### TASK GOAL
Could you return the listing below unchanged, reproducing every line in the same order?

### RECORDS SUPPLIED
## Start
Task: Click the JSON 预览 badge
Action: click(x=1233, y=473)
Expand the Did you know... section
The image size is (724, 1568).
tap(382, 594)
## End
### FINAL RESULT
Task: Click the JSON 预览 badge
Action: click(x=1233, y=473)
Expand the Did you know... section
The image size is (724, 1568).
tap(382, 594)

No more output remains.